• [WHAT IS BEING ASKED]
Would you return every line of the listing below that has "will" in it?

• [DATA PROVIDED]
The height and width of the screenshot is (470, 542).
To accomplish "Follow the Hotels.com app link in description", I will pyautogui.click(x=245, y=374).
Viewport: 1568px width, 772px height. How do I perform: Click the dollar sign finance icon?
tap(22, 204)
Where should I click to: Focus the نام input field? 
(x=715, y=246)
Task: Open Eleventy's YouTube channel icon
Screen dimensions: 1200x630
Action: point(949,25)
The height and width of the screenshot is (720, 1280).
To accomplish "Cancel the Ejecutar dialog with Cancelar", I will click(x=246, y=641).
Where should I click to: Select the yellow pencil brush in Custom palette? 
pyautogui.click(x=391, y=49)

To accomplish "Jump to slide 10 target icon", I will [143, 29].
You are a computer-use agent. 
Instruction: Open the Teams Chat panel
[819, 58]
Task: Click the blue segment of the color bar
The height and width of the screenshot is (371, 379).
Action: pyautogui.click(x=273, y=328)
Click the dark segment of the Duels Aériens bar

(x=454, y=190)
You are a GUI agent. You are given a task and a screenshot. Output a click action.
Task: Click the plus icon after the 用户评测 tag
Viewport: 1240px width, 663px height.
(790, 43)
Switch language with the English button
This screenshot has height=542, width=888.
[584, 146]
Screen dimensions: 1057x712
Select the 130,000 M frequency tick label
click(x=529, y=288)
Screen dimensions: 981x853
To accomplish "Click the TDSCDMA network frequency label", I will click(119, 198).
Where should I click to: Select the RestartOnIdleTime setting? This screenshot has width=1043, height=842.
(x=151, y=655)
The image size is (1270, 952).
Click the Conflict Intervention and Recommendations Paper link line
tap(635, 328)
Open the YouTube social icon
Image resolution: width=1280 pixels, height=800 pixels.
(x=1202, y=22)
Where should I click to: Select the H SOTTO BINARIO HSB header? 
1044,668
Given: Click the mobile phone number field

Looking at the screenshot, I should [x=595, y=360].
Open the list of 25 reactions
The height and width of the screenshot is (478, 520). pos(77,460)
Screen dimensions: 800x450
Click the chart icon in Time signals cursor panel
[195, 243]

• [EXERCISE OUTPUT]
To accomplish "Follow the Hotels.com app link in description", I will pyautogui.click(x=245, y=374).
To accomplish "Cancel the Ejecutar dialog with Cancelar", I will click(x=246, y=641).
To accomplish "Jump to slide 10 target icon", I will [143, 29].
To accomplish "Click the TDSCDMA network frequency label", I will click(119, 198).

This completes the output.